Cloud vs self‑managed and migration stories

  • Some describe similar 5.7 → 8.0 upgrades on managed services (e.g., Aurora), often using cross‑version replication and blue‑green cutovers with good results.
  • Others note:
    • Managed MySQL still requires version upgrades; you just outsource some mechanics.
    • For truly “never upgrade MySQL yourself,” you’d need a different class of service (e.g., fully managed horizontally scalable DBs), not just hosted MySQL.

LLM‑like writing style debate

  • Large subthread on whether the Uber blog post was written or “sanitized” by an LLM:
    • Indicators cited: over‑formal tone, heavy adjectives, words like “delve,” “compelling,” “seamless,” “embark,” repeated structure, and list‑like sections.
    • Others argue this is just typical corporate/marketing or non‑native (e.g., Indian) English, not necessarily AI.
    • Some worry that people are becoming overconfident in spotting AI, leading to false accusations and pressure to oversimplify writing.

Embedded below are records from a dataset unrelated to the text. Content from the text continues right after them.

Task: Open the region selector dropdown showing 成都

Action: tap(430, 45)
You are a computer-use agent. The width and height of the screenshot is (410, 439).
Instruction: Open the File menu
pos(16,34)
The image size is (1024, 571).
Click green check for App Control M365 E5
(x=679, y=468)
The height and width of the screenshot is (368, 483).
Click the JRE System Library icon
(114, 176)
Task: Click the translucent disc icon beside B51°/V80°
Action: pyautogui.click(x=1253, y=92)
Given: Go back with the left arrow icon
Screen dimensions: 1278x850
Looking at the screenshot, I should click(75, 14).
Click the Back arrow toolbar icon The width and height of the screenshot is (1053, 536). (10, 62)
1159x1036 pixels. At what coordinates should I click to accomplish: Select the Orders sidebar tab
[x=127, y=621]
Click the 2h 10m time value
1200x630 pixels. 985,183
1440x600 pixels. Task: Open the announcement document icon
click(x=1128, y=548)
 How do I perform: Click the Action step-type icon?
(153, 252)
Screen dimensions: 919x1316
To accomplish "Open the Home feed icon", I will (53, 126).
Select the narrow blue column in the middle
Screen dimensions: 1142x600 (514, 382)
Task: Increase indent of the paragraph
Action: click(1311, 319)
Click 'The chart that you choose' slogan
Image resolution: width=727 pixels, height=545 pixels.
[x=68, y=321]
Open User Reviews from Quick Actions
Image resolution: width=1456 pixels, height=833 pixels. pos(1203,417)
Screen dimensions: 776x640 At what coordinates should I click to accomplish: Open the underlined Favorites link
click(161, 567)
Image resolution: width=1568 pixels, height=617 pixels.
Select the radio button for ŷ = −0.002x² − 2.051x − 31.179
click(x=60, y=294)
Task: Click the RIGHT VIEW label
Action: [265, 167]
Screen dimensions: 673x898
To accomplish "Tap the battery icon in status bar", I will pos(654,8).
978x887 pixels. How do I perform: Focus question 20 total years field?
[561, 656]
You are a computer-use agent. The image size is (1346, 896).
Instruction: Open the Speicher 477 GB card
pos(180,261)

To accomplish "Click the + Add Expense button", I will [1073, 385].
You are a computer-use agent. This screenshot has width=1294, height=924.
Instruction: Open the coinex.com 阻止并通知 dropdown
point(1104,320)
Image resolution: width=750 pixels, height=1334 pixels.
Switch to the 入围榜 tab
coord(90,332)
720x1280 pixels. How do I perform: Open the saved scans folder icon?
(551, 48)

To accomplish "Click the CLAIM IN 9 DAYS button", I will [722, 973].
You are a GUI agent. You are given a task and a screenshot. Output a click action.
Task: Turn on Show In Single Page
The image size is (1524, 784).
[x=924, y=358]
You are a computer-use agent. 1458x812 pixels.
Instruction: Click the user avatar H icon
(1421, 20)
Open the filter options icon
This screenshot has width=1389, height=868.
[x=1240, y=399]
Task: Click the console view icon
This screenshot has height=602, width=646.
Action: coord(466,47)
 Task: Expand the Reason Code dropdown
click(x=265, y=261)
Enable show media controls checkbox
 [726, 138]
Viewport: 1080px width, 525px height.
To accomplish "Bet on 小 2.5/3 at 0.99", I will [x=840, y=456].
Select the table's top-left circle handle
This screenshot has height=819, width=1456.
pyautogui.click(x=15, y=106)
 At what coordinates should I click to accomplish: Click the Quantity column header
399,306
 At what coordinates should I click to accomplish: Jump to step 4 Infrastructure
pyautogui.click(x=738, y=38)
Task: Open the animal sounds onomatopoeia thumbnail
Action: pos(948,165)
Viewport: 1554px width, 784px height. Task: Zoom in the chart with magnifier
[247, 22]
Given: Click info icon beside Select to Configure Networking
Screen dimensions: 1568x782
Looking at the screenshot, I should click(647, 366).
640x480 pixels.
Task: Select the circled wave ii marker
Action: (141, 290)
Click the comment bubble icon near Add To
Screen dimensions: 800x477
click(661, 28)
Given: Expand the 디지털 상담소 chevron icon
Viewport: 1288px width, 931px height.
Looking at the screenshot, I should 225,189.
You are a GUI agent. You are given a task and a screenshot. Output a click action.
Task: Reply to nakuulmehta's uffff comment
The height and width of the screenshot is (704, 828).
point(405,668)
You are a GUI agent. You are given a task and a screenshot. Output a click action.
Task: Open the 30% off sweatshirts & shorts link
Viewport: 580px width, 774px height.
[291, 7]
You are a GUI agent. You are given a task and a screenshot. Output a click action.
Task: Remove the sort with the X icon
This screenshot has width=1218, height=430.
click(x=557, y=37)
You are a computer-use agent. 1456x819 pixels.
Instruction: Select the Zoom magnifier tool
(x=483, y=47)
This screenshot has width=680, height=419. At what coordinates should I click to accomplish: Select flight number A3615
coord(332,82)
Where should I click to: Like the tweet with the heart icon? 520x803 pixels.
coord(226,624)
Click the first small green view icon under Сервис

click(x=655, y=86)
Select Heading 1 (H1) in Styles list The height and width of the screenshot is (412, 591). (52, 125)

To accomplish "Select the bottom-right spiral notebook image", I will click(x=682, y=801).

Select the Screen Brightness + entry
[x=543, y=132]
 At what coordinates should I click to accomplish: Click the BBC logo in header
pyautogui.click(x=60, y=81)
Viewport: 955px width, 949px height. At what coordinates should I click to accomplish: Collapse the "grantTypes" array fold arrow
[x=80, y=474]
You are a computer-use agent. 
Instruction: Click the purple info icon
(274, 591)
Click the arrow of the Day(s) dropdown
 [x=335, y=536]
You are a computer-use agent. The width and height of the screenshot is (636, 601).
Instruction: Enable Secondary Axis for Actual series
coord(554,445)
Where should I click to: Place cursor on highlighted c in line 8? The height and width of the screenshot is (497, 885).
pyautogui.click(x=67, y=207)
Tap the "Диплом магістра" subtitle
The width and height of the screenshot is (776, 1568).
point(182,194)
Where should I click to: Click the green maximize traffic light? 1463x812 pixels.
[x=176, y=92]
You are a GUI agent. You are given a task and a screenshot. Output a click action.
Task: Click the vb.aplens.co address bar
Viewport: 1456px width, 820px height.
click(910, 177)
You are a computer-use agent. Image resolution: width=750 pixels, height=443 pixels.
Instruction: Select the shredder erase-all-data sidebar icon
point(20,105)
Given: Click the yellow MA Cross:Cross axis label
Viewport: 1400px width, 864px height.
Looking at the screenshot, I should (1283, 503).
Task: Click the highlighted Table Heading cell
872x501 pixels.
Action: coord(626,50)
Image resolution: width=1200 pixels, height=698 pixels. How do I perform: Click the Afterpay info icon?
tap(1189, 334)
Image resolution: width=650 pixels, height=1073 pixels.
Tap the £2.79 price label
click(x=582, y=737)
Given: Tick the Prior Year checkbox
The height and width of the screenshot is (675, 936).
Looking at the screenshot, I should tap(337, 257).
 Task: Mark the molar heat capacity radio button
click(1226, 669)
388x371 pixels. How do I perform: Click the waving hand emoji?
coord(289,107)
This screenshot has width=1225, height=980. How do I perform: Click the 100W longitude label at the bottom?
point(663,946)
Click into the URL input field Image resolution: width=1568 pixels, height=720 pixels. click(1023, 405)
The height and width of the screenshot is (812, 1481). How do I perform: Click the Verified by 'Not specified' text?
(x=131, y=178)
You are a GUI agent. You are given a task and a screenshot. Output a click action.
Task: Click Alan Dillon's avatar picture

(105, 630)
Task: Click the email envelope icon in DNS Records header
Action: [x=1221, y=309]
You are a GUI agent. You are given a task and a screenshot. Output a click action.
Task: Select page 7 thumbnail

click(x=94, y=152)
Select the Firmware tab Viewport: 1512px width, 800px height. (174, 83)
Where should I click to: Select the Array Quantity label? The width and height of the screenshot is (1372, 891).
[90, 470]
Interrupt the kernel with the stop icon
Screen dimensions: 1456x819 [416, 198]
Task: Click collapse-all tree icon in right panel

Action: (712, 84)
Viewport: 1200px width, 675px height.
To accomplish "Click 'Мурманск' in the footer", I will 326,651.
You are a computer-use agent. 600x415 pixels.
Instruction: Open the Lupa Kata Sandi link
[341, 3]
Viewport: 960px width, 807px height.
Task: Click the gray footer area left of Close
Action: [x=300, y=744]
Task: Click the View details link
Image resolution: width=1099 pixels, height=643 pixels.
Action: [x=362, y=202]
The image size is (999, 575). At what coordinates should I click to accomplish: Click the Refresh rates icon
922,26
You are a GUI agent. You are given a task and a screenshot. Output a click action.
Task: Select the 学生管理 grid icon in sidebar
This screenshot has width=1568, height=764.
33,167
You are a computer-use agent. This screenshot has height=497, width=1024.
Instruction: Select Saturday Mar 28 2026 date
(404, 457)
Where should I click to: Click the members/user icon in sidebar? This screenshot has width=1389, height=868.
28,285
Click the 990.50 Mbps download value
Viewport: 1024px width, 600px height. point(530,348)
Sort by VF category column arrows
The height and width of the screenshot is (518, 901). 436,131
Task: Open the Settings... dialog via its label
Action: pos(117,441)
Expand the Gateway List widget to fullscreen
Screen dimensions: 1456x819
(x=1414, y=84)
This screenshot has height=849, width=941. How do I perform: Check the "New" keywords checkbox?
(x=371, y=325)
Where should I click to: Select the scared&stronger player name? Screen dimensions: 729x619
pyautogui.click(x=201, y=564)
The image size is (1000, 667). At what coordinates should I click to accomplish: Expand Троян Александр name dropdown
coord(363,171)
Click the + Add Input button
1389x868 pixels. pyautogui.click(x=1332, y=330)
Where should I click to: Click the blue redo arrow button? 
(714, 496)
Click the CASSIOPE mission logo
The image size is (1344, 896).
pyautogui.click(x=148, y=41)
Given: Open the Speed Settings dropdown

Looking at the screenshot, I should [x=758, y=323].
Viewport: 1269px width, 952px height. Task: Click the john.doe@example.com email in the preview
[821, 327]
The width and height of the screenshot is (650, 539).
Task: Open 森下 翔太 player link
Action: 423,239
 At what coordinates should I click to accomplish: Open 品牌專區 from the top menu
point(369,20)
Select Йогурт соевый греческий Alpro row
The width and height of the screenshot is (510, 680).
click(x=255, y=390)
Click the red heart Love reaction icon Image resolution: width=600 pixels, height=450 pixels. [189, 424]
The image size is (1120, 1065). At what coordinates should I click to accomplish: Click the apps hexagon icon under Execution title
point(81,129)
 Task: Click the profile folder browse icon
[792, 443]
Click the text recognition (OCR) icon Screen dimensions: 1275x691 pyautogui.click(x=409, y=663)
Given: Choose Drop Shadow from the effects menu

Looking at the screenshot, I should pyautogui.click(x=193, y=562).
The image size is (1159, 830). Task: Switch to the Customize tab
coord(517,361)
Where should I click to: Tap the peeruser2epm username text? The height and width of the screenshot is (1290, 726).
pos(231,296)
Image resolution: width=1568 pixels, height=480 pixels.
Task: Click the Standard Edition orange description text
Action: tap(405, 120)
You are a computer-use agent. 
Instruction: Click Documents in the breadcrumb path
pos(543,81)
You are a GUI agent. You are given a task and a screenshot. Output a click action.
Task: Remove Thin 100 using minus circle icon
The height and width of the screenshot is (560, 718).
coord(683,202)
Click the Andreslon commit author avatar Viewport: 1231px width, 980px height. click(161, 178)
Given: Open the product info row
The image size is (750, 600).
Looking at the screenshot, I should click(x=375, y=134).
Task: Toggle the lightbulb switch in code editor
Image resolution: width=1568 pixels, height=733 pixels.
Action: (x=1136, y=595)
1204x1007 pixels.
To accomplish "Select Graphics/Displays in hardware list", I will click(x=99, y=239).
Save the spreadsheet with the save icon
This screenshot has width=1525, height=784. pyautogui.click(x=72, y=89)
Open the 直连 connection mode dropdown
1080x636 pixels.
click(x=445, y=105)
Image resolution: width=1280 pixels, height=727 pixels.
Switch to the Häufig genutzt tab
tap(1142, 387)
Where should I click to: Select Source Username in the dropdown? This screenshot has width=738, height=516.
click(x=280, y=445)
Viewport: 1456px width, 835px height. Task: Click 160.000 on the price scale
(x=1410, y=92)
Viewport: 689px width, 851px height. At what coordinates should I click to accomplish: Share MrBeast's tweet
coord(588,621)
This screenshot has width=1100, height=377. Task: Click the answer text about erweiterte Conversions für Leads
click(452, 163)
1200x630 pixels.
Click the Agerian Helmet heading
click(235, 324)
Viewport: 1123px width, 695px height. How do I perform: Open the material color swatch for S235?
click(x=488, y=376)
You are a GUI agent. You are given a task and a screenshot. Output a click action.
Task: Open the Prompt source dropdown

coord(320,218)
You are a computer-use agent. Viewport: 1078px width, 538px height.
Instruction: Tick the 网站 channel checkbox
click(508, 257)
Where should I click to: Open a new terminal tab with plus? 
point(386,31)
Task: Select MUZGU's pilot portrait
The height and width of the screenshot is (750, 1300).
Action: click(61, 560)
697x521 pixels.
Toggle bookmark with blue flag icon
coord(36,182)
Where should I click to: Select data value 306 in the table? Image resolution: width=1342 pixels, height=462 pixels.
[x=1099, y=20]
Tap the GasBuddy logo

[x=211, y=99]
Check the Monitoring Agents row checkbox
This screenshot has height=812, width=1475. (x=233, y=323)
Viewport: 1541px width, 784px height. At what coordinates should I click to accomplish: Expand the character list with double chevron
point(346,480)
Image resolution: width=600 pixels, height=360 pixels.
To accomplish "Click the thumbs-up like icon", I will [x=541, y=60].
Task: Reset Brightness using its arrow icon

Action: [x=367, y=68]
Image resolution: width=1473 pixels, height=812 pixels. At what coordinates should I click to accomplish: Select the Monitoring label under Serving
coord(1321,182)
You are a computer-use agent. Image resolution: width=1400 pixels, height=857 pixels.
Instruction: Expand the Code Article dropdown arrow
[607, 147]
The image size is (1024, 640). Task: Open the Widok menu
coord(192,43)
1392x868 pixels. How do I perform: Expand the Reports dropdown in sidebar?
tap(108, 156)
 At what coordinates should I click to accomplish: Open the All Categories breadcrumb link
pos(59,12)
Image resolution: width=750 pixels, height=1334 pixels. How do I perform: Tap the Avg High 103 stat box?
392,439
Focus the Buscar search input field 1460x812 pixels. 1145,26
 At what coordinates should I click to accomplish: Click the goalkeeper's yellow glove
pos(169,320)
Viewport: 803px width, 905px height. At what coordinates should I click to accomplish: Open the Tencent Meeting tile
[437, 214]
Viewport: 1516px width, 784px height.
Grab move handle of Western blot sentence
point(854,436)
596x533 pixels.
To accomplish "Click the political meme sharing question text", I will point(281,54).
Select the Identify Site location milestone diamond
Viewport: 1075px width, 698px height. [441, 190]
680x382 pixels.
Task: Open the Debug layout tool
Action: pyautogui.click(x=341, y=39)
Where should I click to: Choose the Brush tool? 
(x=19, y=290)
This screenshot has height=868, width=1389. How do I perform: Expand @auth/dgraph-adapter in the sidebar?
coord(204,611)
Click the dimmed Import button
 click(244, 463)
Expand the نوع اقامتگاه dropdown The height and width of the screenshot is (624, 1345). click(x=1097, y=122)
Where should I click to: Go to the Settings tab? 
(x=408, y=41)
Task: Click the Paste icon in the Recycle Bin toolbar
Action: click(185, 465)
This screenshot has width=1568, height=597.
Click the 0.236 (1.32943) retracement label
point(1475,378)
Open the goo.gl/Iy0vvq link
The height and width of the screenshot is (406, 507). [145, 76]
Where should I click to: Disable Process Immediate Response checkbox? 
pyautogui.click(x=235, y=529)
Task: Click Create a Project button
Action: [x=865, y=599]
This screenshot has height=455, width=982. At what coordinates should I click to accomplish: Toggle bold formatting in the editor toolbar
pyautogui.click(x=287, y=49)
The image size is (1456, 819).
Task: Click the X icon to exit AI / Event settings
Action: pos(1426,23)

Driver safety and business priorities (off‑topic tangent)

  • A side discussion criticizes Uber for focusing on infra upgrades while users report dangerous drivers.
  • Counterpoints:
    • Company behavior is framed as optimizing shareholder value, with legal tools like arbitration reducing liability.
    • Others argue safety is (or should be) a core part of long‑term shareholder value regardless.